John P. is a former CEO, former TV Show Host, and the Founder and Wizard behind Texas Metal Works. You can find him on Twitter, Facebook and LinkedIn. Feel free to send shoutouts, insults, and praise. Or Money. Money is good.

Comments

  1. FrankenPC says

    February 27, 2009 at 4:13 pm

    Other things that produce sonic booms:
    * Propellers on prop airplanes. The tips can move fast enough to break the sound barrier.
    * Helicopter blades. Although I think it’s dangerous for the tips of the rotors to break the sound barrier.

  2. Terehoff says

    February 17, 2009 at 9:00 am

    Aaron Hall – article is very interesting and helps me in my scientific word in Russia!

  3. Jacques Snyman says

    February 9, 2009 at 5:49 am

    I like the way you think, Armen!!! A very philosophical take on barriers indeed!

  4. Armen Shirvanian says

    February 6, 2009 at 3:25 am

    I like how the video presents it in a straightforward way. The point about the whip brings it home with an example that we have surely heard. Barriers are crossed in different ways every so often, and when they are, we see another element of nature or our environment showing itself off. Not too long after, a new discovery becomes an expected occurrence.

  5. Aaron Hall says

    February 3, 2009 at 12:55 pm

    That is very interesting. One researcher who examined the sonic boom of a bull whip noted that “the tip can reach speeds more than 30 times the initial speed [of the whip].” Source: http://www.sciam.com/article.cfm?id=true-cause-of-whips-crack

  6. John P. says

    February 3, 2009 at 11:33 am

    Jackie,

    It’s just the volume of air involved. The tip of a whip is so small that the amount of air deflected is tiny. But the mass of the plane pushing through the air is substantially larger. Plus, the plane is going to sustain Mach 1+ while the whip just manages to do it and then it’s over. :-)

    John

  7. jackie sheeler says

    February 3, 2009 at 5:24 am

    but why then is it a low sound when planes break the sound barrier and a high sound when a whip cracks the barrier? shouldn’t/wouldn’t it be the same sound?

**RECORD EXCERPTS:**
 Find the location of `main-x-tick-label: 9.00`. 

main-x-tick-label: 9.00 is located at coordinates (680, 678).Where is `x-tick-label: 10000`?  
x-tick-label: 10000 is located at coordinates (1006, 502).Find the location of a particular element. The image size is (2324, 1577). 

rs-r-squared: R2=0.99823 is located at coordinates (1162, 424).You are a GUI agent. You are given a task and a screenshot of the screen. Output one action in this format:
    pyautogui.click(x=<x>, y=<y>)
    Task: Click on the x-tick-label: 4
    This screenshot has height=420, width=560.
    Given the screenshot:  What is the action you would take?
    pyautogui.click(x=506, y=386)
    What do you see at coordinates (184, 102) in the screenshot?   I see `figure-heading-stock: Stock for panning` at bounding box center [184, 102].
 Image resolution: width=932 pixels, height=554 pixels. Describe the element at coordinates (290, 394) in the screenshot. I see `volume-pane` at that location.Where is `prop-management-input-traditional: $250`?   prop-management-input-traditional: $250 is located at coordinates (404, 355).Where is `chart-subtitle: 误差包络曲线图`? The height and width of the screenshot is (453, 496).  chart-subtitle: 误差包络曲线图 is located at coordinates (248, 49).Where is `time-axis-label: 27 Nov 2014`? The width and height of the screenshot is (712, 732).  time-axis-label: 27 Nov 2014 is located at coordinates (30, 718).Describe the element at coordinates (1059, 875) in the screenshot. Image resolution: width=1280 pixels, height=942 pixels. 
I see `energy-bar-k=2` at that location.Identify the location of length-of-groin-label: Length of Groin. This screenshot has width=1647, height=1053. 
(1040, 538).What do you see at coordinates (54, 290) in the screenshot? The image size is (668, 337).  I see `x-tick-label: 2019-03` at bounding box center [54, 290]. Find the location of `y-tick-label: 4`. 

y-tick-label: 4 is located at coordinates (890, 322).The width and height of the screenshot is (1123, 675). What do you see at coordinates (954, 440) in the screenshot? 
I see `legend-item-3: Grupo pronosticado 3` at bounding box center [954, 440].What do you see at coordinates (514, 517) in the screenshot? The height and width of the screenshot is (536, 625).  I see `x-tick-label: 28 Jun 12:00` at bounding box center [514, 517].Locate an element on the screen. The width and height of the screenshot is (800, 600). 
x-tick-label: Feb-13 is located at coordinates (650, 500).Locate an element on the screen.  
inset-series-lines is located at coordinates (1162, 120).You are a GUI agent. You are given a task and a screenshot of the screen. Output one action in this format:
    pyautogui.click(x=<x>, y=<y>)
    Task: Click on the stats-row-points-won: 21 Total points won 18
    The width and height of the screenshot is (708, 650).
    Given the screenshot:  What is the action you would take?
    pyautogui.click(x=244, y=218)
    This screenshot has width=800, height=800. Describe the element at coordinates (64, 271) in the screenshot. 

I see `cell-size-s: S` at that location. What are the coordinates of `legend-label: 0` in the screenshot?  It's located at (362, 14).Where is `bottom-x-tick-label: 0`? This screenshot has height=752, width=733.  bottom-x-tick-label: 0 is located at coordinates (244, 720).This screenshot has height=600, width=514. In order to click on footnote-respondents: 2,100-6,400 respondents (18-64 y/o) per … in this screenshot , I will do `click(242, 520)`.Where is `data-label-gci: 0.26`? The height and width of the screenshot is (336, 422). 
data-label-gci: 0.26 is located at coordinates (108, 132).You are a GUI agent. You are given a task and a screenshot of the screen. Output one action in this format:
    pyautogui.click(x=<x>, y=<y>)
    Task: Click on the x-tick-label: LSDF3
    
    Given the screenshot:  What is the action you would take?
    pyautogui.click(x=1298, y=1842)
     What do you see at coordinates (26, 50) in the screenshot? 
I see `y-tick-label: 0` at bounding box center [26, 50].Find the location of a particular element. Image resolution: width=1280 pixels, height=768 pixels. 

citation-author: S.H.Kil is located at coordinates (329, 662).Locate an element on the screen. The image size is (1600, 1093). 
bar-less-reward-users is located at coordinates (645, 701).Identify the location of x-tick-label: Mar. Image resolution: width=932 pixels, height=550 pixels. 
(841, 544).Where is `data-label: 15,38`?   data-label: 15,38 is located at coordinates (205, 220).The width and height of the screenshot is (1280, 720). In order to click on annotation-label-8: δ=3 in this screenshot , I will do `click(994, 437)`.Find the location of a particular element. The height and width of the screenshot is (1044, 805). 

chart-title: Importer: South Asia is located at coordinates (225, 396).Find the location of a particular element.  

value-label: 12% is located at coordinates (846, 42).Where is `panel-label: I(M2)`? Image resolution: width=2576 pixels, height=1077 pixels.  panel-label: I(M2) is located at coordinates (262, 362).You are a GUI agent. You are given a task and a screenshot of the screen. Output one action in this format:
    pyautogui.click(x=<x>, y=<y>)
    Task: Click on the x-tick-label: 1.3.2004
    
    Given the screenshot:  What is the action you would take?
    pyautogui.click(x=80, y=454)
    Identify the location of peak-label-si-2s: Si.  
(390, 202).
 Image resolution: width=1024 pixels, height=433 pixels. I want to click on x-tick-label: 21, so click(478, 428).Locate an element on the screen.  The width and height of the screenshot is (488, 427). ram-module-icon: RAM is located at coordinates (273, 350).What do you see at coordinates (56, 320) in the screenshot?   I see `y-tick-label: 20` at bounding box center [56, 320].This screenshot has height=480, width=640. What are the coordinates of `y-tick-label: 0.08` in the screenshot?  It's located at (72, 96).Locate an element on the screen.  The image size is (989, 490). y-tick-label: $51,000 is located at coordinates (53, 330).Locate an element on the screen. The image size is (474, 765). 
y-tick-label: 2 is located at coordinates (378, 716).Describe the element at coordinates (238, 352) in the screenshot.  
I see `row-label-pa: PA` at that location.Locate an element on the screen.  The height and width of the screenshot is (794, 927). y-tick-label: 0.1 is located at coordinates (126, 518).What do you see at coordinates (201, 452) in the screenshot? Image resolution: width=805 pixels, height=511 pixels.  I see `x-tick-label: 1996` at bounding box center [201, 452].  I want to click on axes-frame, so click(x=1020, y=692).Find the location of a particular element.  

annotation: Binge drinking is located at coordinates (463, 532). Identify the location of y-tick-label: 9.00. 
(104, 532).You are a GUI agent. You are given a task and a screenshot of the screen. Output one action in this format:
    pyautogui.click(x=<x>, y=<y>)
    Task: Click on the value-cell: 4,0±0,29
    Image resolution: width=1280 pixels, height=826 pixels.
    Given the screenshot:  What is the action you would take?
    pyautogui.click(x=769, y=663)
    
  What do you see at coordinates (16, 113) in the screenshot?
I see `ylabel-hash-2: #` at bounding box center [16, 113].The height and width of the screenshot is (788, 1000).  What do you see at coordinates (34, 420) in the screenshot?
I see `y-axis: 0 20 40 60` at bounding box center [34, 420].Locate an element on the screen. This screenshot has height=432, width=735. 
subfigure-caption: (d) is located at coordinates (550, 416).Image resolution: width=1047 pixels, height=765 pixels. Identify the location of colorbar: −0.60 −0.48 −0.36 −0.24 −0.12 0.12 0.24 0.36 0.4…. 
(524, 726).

**HOW TO COMPLETE THIS TASK:**
Answer these questions about the sonic boom comment thread:
1. According to FrankenPC, what part of a prop airplane can move fast enough to break the sound barrier?
2. In the researcher's words that Aaron Hall quotes, how fast can the tip of a bull whip move?
3. When John P. replies to Jackie, what does he say the difference comes down to?

**WRITTEN REPLY:**
1. The tips of the propellers.
2. More than 30 times the initial speed of the whip.
3. The volume of air involved.